Nelle aree colpite dal sisma del 2016, che il 24 agosto, il 26 e il 30 ottobre, fece tremare la terra in quattro regioni, Abruzzo, Lazio, Marche e Umbria, causando la morte di quasi 300 persone, la ricostruzione, nonostante una lieve accelerazione nell’ultimo periodo, fa ancora fatica a partire. Così, oltre alla rassegnazione che accomuna molti degli abitanti rimasti, a spaventare ora è anche il rischio spopolamento. Tra chi ha deciso di cambiare vita e chi, con la percezione del Cas, contributo di autonoma sistemazione, si è trasferito sulla costa, a far vivere queste aree sono pochi e coraggiosi progetti di resilienza partiti dal basso.

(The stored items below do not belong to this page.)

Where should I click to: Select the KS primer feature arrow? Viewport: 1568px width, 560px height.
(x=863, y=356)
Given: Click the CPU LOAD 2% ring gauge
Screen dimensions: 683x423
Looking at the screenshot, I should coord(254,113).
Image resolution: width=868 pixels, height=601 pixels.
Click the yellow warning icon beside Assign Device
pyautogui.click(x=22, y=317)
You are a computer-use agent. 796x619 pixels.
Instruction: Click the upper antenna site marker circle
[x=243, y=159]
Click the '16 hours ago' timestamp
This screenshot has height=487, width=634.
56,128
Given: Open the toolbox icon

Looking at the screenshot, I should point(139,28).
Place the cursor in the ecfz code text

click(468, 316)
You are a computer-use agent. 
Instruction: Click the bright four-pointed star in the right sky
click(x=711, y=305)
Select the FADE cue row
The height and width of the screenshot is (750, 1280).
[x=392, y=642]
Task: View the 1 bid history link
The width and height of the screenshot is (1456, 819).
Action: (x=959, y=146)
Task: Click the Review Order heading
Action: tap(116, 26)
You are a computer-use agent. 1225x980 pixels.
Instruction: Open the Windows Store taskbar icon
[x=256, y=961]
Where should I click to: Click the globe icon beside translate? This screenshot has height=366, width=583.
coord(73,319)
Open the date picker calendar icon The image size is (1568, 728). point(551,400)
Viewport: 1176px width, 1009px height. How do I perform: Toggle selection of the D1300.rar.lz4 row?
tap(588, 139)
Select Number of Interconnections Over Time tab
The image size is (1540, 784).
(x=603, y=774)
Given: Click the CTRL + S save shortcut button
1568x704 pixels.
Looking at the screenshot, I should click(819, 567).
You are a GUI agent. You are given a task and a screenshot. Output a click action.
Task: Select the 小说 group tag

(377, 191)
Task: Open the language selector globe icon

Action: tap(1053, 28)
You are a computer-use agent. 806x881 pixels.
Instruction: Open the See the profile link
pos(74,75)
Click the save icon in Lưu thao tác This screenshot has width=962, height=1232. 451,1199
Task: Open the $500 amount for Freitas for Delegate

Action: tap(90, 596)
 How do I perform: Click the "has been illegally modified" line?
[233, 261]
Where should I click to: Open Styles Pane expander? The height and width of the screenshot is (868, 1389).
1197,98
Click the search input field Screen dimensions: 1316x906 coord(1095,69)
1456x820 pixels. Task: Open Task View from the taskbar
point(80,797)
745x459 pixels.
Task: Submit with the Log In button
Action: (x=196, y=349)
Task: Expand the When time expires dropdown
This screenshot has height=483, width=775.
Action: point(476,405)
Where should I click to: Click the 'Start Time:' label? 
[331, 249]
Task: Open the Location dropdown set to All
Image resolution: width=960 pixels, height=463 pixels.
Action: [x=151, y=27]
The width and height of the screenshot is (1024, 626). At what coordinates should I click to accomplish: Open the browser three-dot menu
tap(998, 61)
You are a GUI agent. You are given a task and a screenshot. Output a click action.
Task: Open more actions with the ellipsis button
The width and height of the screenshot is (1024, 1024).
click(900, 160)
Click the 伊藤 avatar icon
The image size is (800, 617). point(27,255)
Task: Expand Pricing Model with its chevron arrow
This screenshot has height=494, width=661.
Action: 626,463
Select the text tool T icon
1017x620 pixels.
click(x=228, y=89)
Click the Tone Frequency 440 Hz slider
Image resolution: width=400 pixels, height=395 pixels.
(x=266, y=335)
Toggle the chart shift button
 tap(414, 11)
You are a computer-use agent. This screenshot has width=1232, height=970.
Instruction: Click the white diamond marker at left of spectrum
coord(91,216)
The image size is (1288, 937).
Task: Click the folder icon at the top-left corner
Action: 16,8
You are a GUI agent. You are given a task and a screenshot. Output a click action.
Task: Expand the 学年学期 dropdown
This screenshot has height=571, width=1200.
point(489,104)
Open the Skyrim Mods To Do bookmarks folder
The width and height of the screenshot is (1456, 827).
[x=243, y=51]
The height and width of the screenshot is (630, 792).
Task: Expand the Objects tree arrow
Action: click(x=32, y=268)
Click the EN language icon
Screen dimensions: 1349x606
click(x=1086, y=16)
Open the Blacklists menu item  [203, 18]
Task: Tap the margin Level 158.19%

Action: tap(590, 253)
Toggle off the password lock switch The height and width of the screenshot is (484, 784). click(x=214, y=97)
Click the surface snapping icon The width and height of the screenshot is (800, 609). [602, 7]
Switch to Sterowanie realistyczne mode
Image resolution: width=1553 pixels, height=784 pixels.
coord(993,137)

Come quello portato avanti da Stefano Cappelli, che ad Arquata del Tronto (Ascoli Piceno) aveva un forno, e dalla compagna Elena Pascolini, che in quest’aerea, invece, ci si è trasferita dopo il sisma. “Abbiamo deciso di mettere su un’associazione, Monte Vector – spiega Stefano al Fatto.it – per dare una mano a noi e a tutti i nostri compaesani che hanno deciso di rimanere qui, ad Arquata”. L’obiettivo è quello di portare sul territorio un turismo lento, fatto di riscoperta dell’entroterra appenninico e di scoperta dei prodotti locali, sia con il rifugio Mezzi Litri che con altre iniziative. Ma non solo. “Ora abbiamo avuto anche l’idea di fare un turismo inclusivo, per tutti – spiega ancora Stefano – E così abbiamo realizzato una yurta, che sarà pronta per il prossimo anno, per poter inserire anche dei ragazzi disabili che al rifugio non possono accedere”. “In questo territorio ora non resta più niente, quindi l’unica possibilità di fare qualcosa è sul turismo lento – conclude Stefano – fatto di gente che viene con la consapevolezza di dove sta e di dove va, dando anche un contributo a quelli che sono rimasti”.
Anche la Fattoria la Rocca, a Montefortino, insieme a tutto il progetto Sibillana, che punta a ridare valore al filato della pecora sopravvissana, evitandone l’estinzione, con la sua filiera corta, le sue attività didattiche e il suo piccolo lanificio, regala all’entroterra un barlume di speranza. Il progetto “al femminile”, partito dalle allevatrici Giulia Alberti e Silvia Bonomi, nonostante lo scarso aiuto istituzionale, è decollato nel 2021. “Ora tra aziende che conferiscono la fibra e persone che gravitano intorno, tra chi tinge e chi lavora la lana, siamo più di trenta persone“, spiega Giulia, ricordando che “non avendo da mangiare né da dormire”, la Fattoria la Rocca può essere un’opportunità anche per le attività ricettive della zona.